### WHAT IS EXPECTED
All of the data, word for word and free of pictures, is the expected result.

### RECORDS TO PROCESS
-=-=-=-=-

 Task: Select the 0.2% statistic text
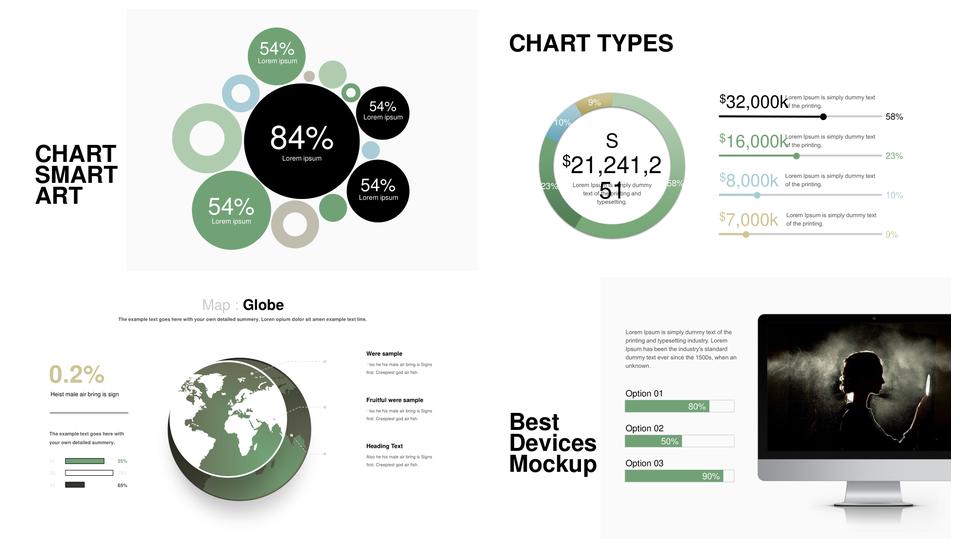[x=77, y=375]
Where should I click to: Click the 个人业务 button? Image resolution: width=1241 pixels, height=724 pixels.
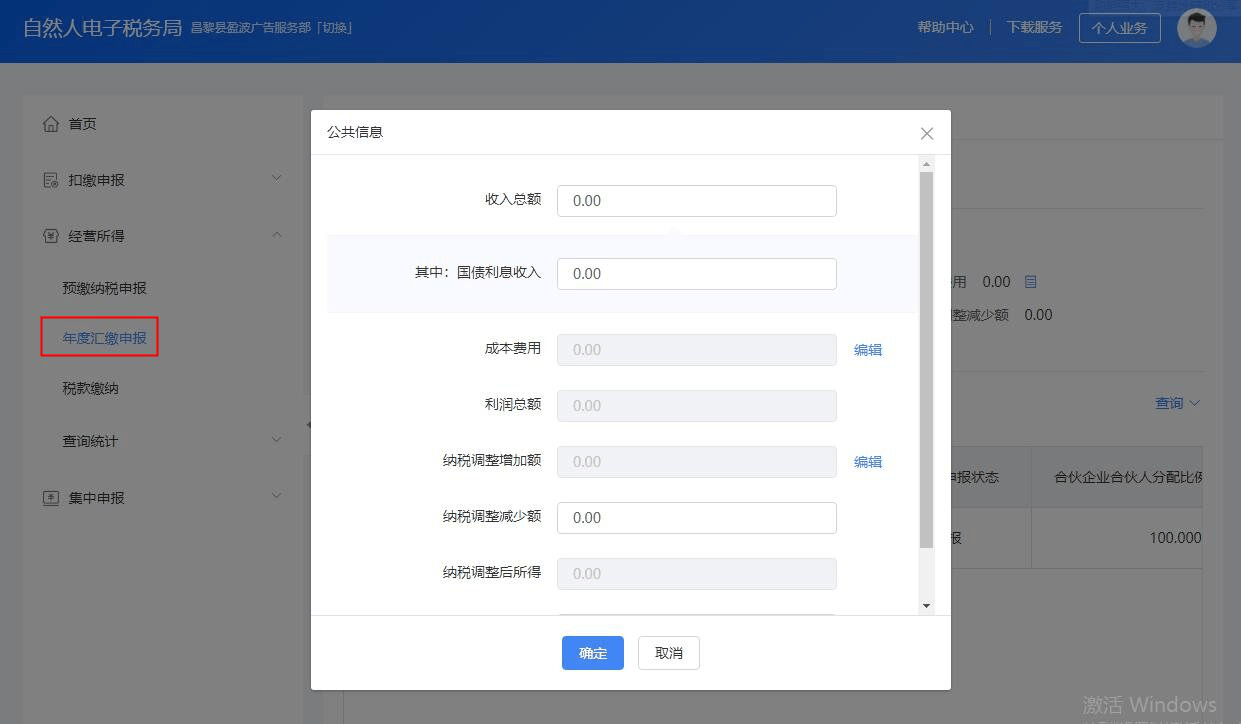pos(1119,27)
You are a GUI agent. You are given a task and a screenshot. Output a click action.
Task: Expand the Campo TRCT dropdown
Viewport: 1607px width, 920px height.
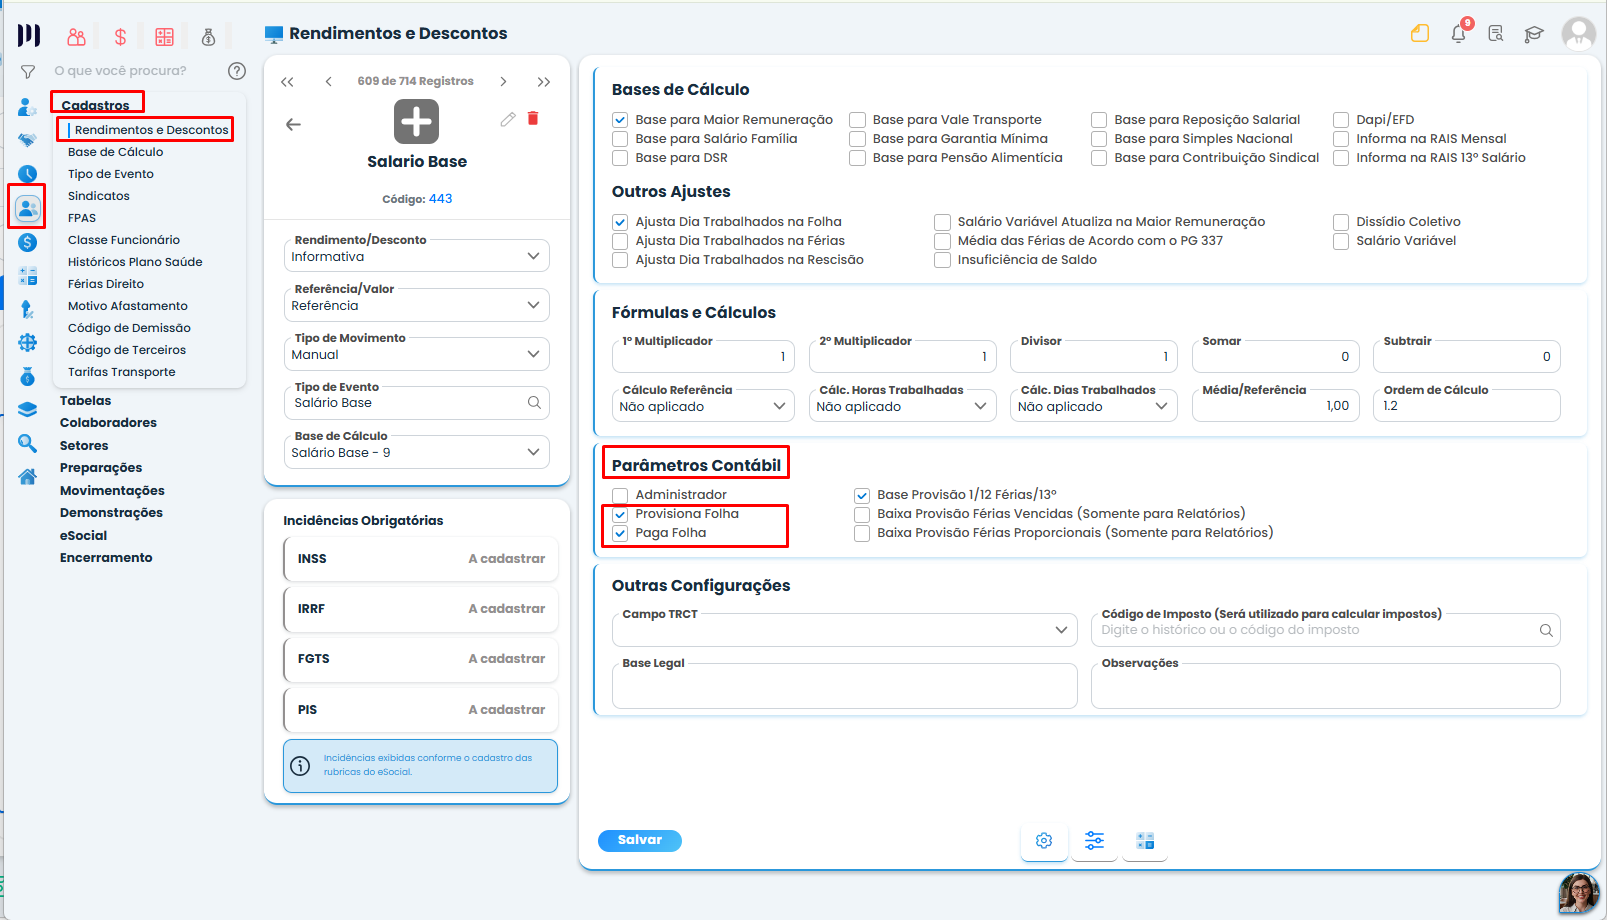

-=-=-=-=-

### ANSWER FOR THIS EXERCISE
 Task: Select the 0.2% statistic text
[x=77, y=375]
Where should I click to: Click the 个人业务 button? Image resolution: width=1241 pixels, height=724 pixels.
pos(1119,27)
You are a GUI agent. You are given a task and a screenshot. Output a click action.
Task: Expand the Campo TRCT dropdown
Viewport: 1607px width, 920px height.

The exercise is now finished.